- _What the exercise asks_
With the pictures omitted, please transcribe exactly the lines beginning at the one that contains "Task: Collapse the" and ending with the last line of the records below.

- _Input material_
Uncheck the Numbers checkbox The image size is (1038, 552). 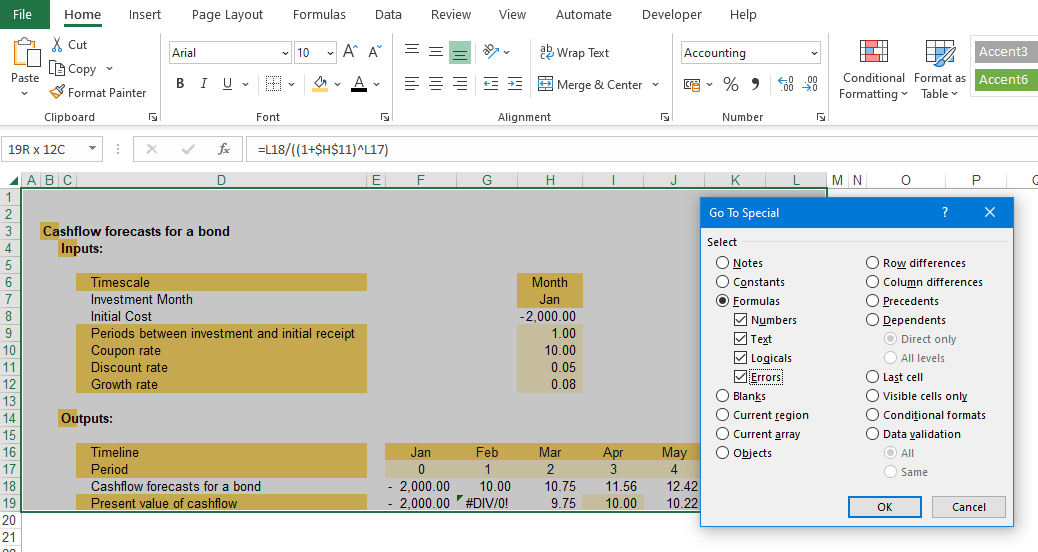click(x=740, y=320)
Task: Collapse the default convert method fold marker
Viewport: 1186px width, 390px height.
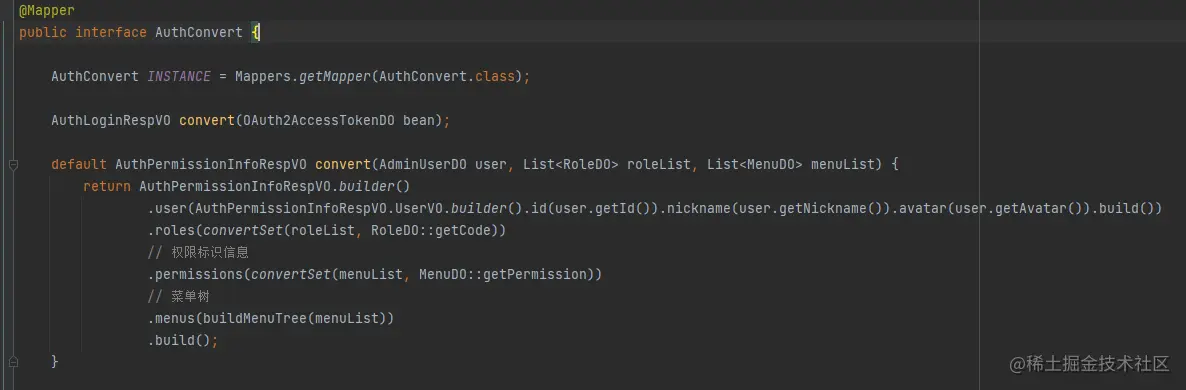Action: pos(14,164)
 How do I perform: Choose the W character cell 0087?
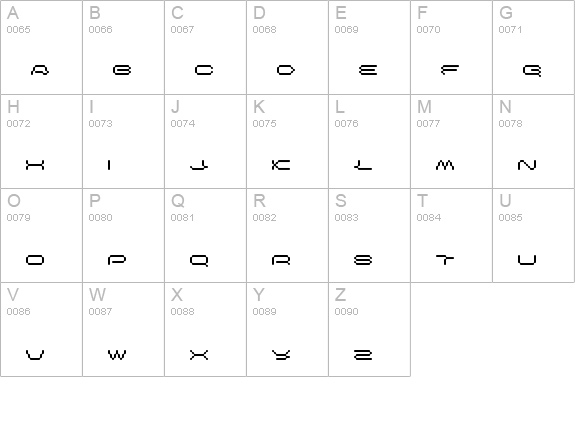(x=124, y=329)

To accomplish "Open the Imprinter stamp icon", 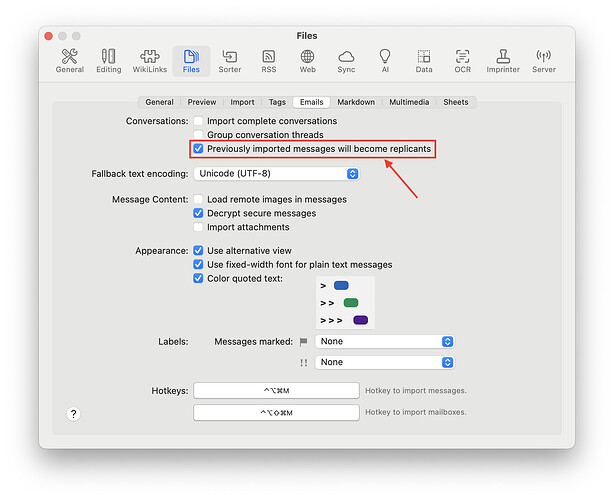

- _Answer to this exercise_
Task: Collapse the default convert method fold marker
Viewport: 1186px width, 390px height.
Action: pos(14,164)
 How do I perform: Choose the W character cell 0087?
(x=124, y=329)

To accomplish "Open the Imprinter stamp icon", 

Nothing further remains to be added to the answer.